Pictures must not appear in the copy. Reproduce exactly, and only, the lines from the one with "Where should I" through the end of the data below.
Available records START
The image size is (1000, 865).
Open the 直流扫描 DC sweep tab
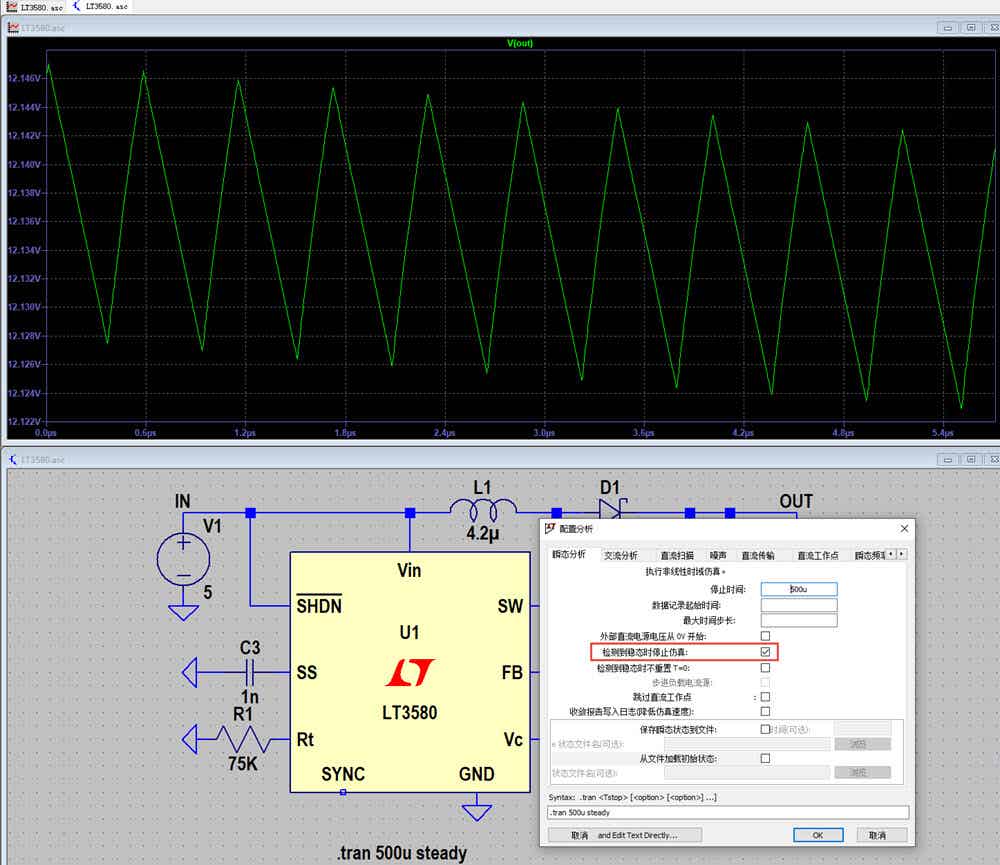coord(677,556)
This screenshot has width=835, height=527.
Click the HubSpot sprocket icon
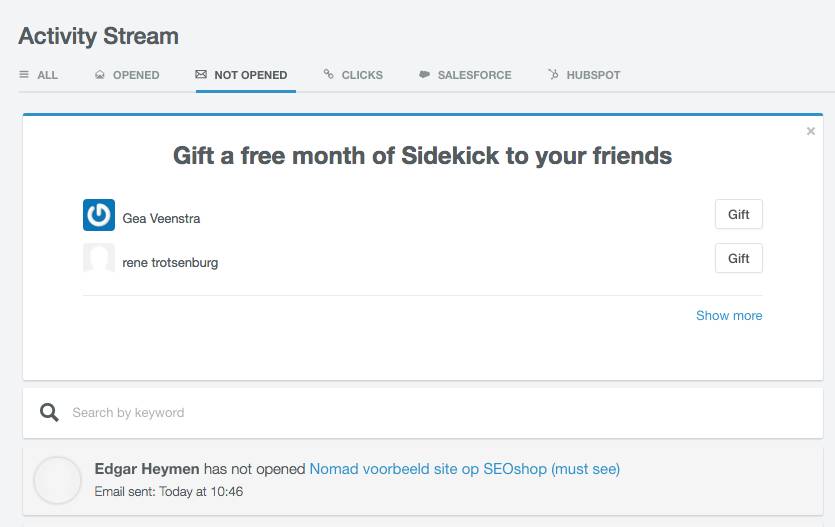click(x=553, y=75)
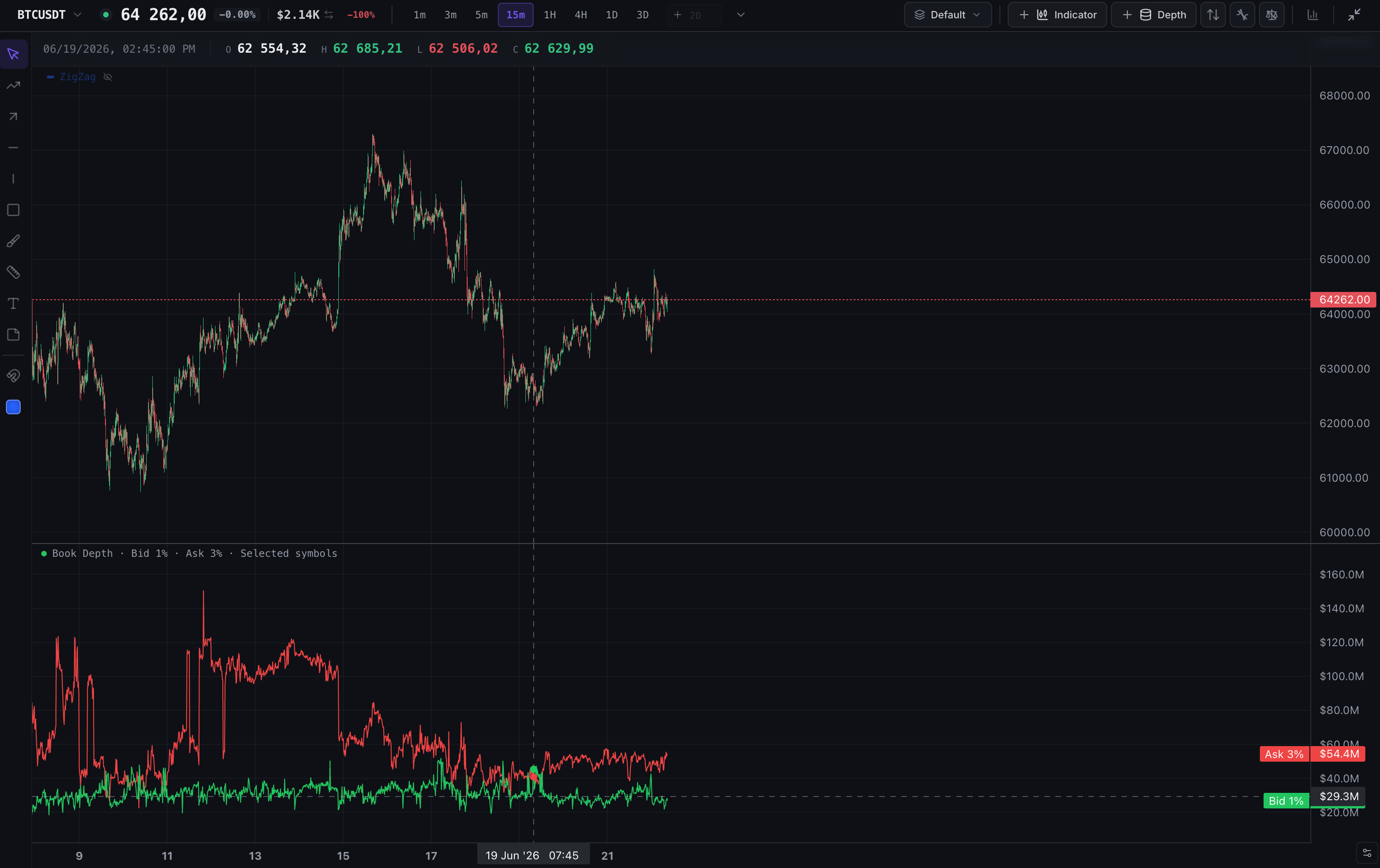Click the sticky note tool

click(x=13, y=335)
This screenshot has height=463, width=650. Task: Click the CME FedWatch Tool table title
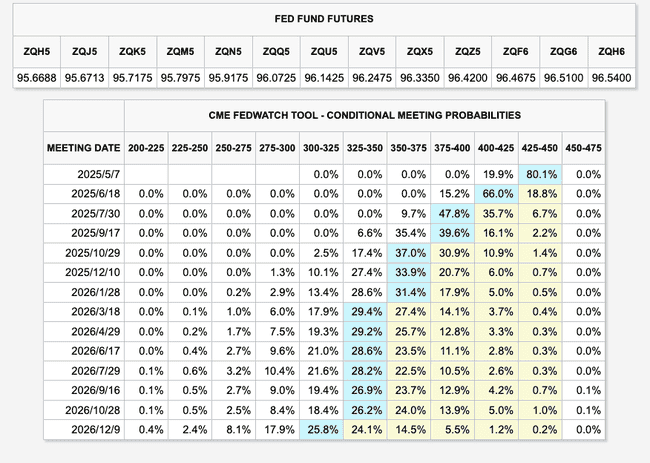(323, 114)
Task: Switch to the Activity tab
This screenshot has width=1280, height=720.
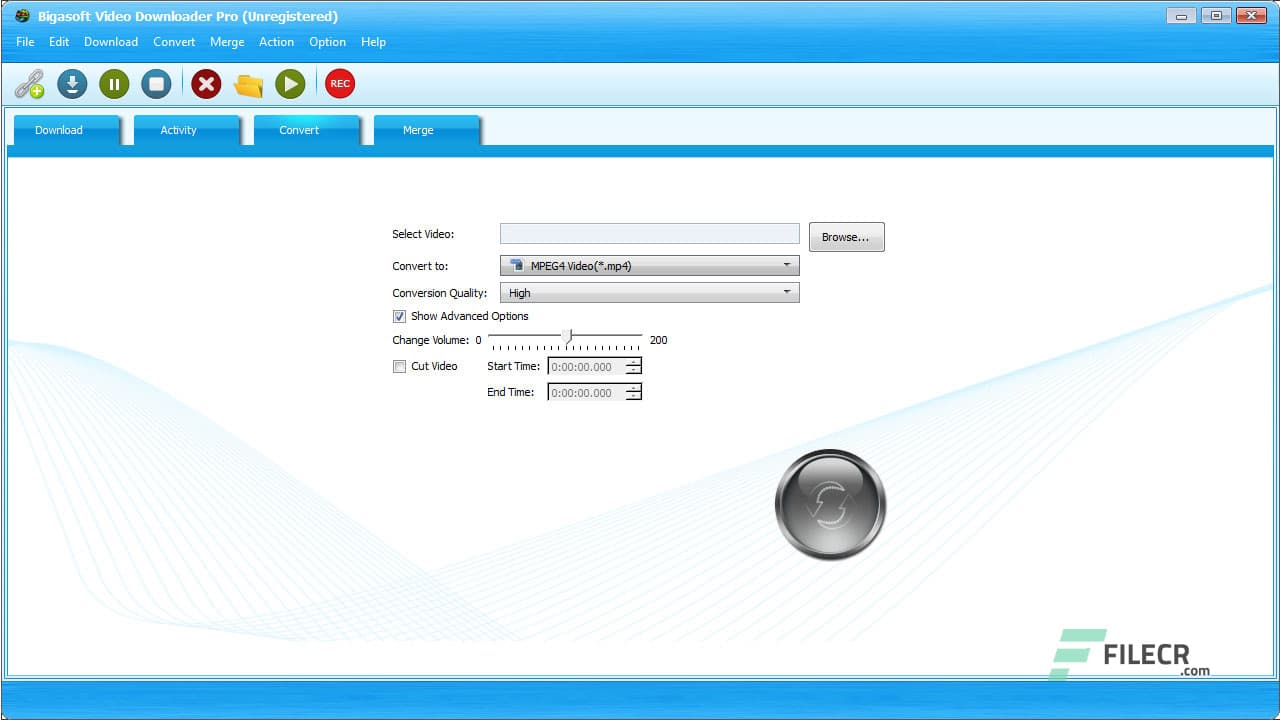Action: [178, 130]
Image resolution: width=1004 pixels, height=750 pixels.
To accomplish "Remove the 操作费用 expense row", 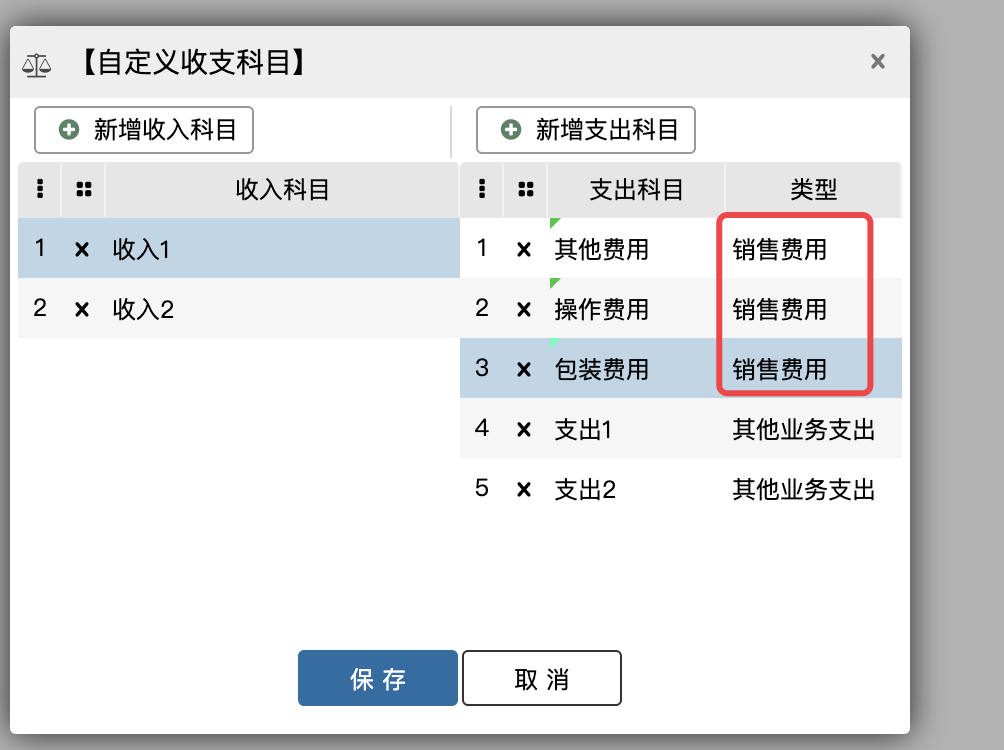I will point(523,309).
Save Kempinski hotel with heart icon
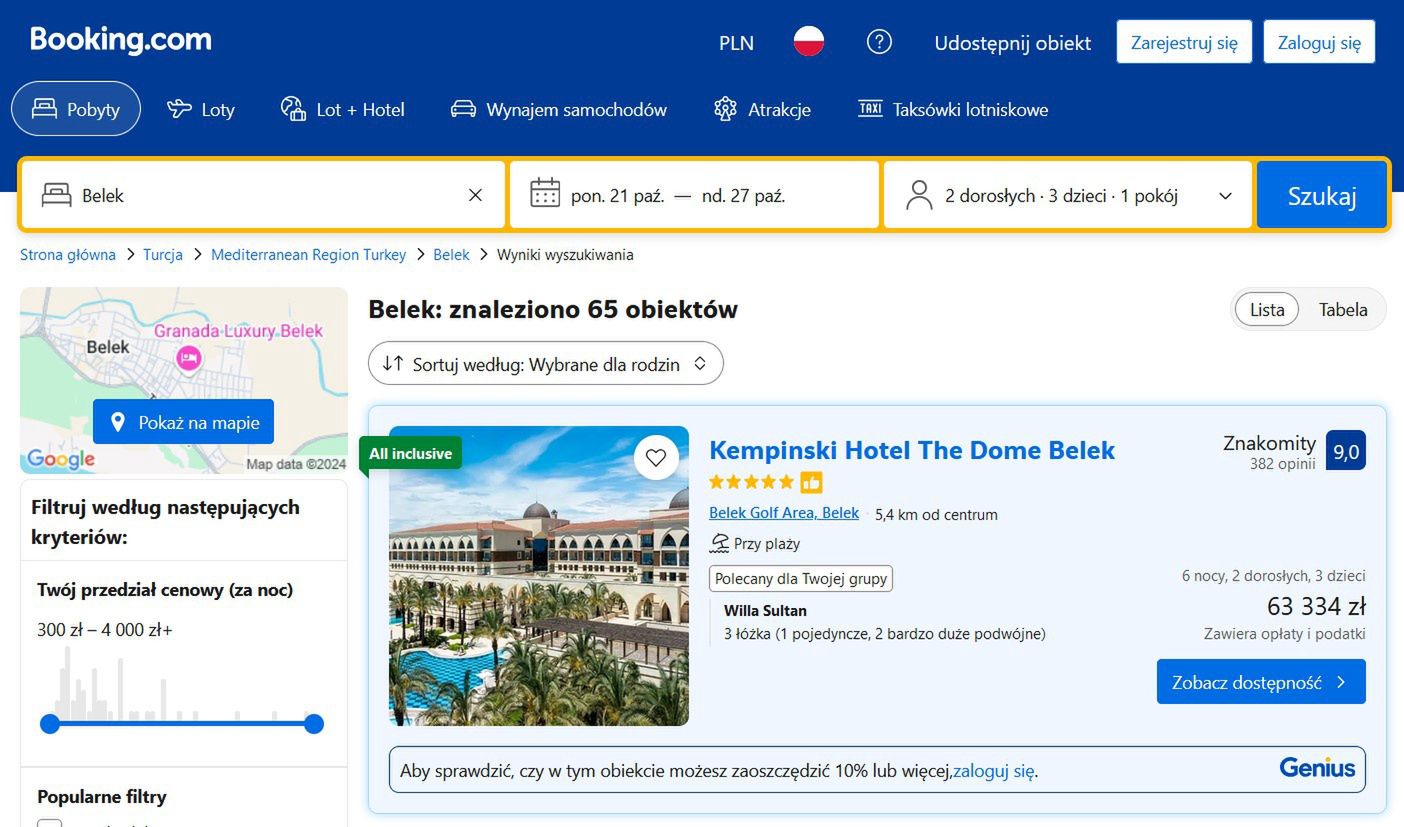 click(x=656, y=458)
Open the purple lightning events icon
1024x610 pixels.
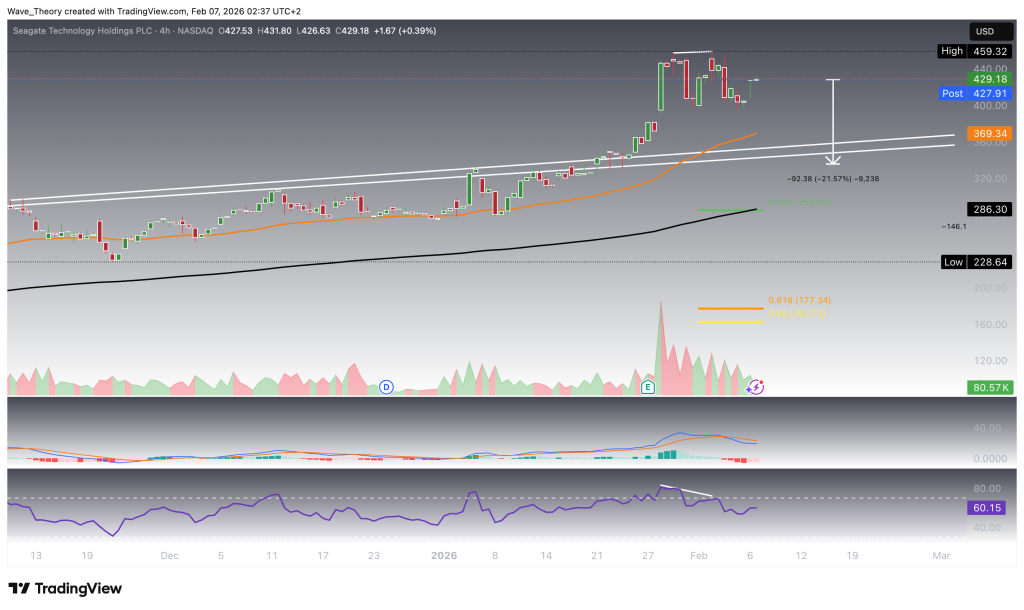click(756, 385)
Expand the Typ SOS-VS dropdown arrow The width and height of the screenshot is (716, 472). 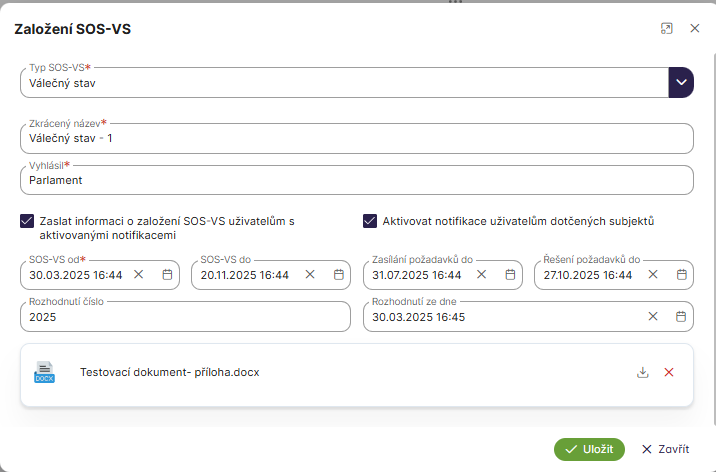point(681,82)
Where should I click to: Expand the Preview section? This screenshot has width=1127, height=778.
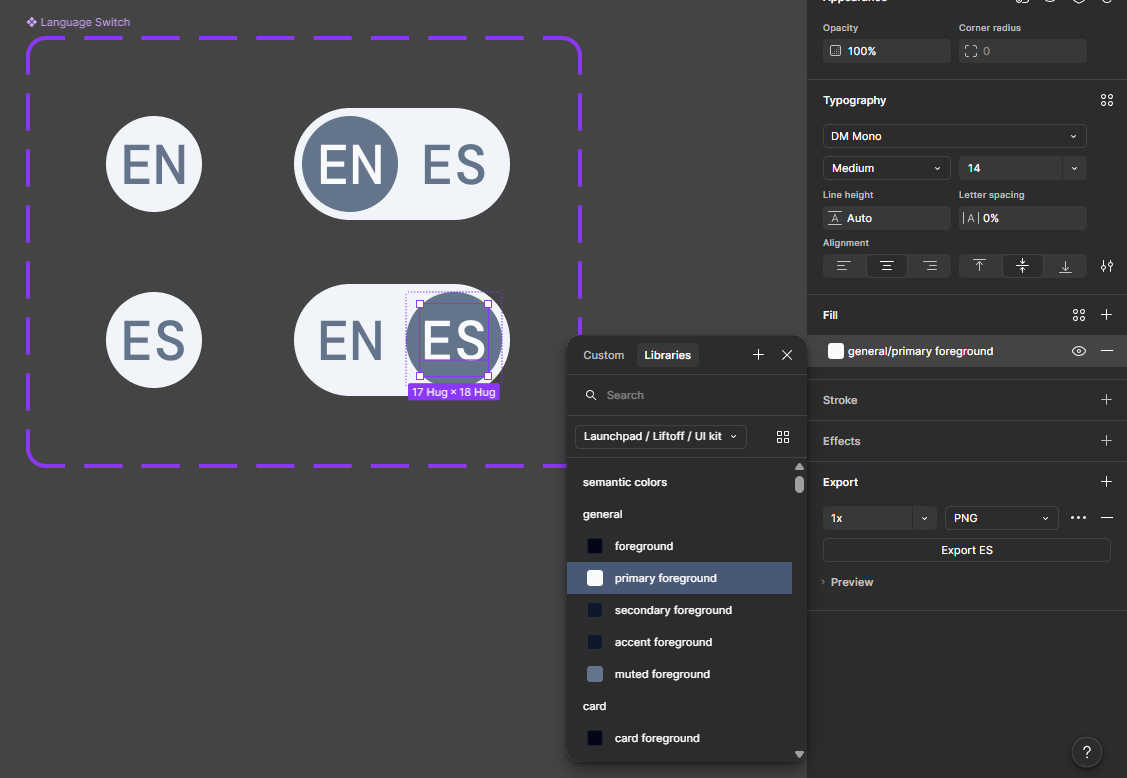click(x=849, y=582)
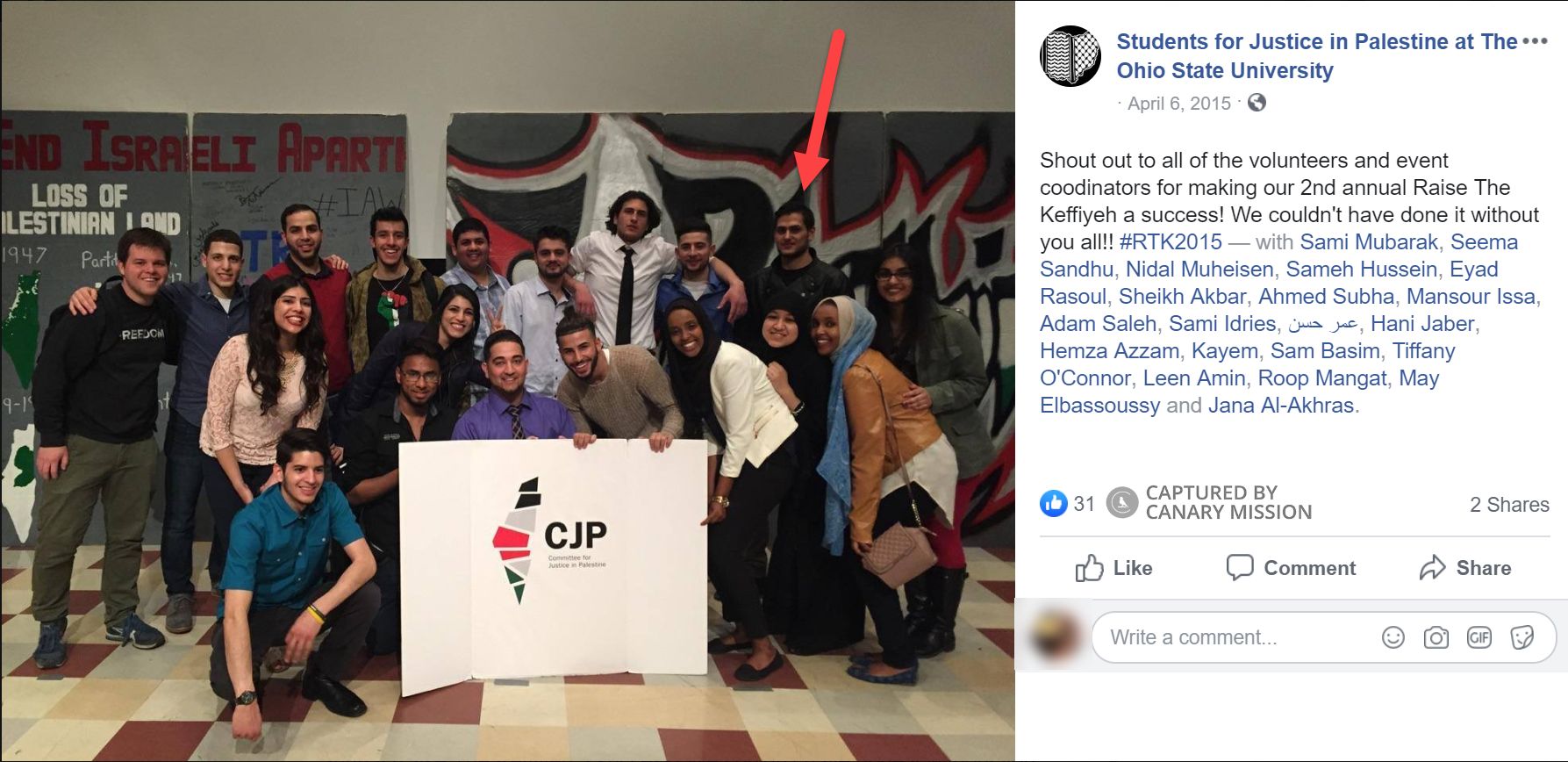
Available records END
• Answer to this problem:
Where should I click to: Expand the Preview section? This screenshot has width=1127, height=778.
click(x=849, y=582)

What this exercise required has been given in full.